For now, Callingham and his colleagues are doubling down on their search, securing additional time on LOFAR for follow-up observations of GJ 1151 and continuing their deep dive into the observatory’s sky survey data. In coming years, upgrades to LOFAR, as well as the debut of an even more powerful facility called the Square Kilometer Array, will offer even more opportunities for discovery. Announcements of additional auroral planet candidates seem inevitable.

Stepping-Stone Satellites

The driving impetus behind these efforts is more than mere academic curiosity. Red dwarfs (or M dwarfs, as astronomers confusingly prefer to call them) are not only the smallest stars in the cosmos but also the longest-lived and most numerous. Some estimates put as many as 75 percent of the stars in the universe as M dwarfs, and each can shine for hundreds of billions—even trillions—of years. Most importantly, statistical extrapolations from multiple surveys imply that almost every M dwarf hosts at least one planet. By raw numbers alone, it would seem M dwarf worlds represent the bulk of the universe’s planetary real estate. Whether or not any of those places could harbor life remains unknown—but studies such as Callingham’s can help settle the debate.

No one expects any planet embedded within an M dwarf’s magnetic field to be habitable. Such worlds would be so scorched by the nearby star that liquid water—the cornerstone of life as we know it—could not persist on their surface. Instead they can help researchers answer more fundamental questions about how M dwarfs influence their planetary broods. These stars’ penchant for outsize outbursts, for example, could sweep away the atmospheres of otherwise habitable planets—but a planet boasting a strong magnetic field might be sufficiently shielded to preserve its precious air. Astronomers are already able to discern between atmospheric and airless planets in a few select systems, but currently they have no reliable ways of measuring a small world’s magnetic field. According to work by Ph.D. student Robert Kavanagh and associate professor Aline Vidotto, both now at Leiden University, observations of auroral flashes might do just that, provided the strength of a flash is proportional to the intensity of a planet’s magnetism.

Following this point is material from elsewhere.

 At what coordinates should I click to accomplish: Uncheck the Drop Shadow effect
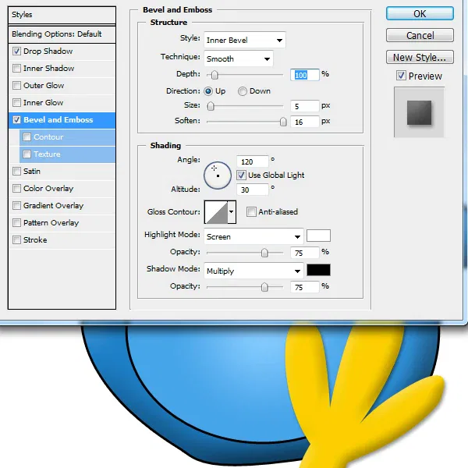[x=16, y=51]
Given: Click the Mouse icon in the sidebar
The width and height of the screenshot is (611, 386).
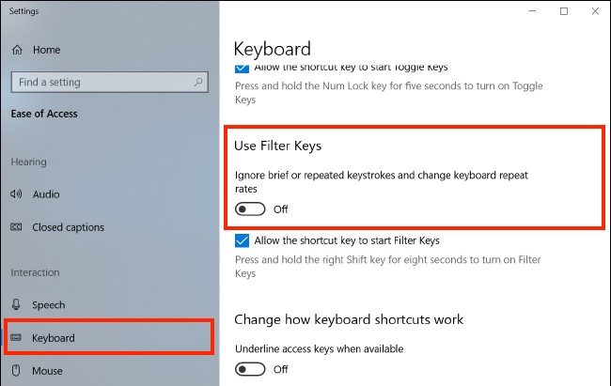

Studies of auroral M dwarf planets could also probe the density and speed of a host star’s stellar wind, according to Vidotto. (Neither Vidotto nor Kavanagh were part of the two new studies.) Such measurements could help astronomers determine how often M dwarfs experience coronal mass ejections, enormous belches of particles that, like flares, can be bad news for nearby planets. “I think [with this technique] we’ll learn a lot more about the star itself,” Vidotto says.

All of which, of course, feeds into the unsolved mystery of M dwarf habitability and the greater conundrum of where in the cosmos life-bearing planets are most likely to be found.

“Planets don’t survive in isolation. They survive around their star,” Mahadevan says. “I think the linchpin to [understanding M dwarf habitability] is really understanding the magnetic activity and the magnetosphere of these stars.”